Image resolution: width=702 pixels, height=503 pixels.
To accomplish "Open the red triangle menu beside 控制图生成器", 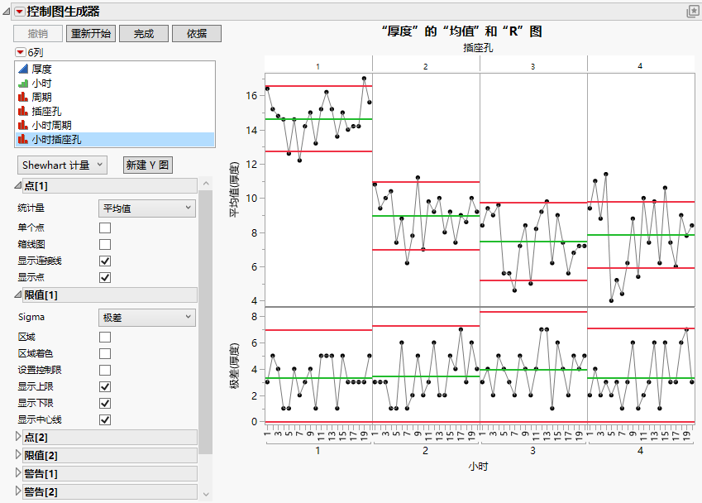I will [20, 12].
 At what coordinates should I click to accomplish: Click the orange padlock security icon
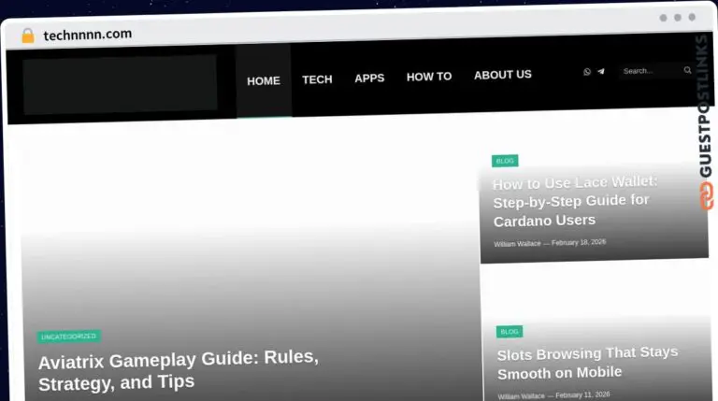pyautogui.click(x=28, y=36)
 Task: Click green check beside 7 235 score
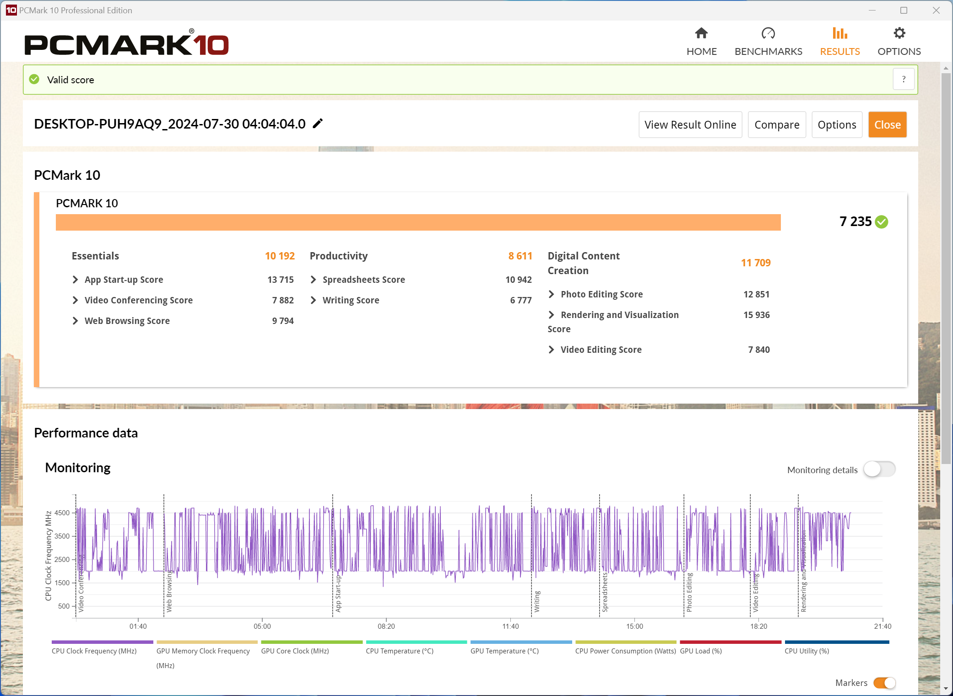[881, 222]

▬▬▬

#### TASK OBJECTIVE:
From the line with "At what coordinates" down to the end of the entries, retype each line exactly as written, but drop the pictures.

#### TASK SOLUTION:
 At what coordinates should I click to accomplish: Click the orange padlock security icon
pyautogui.click(x=28, y=36)
 Task: Click green check beside 7 235 score
[881, 222]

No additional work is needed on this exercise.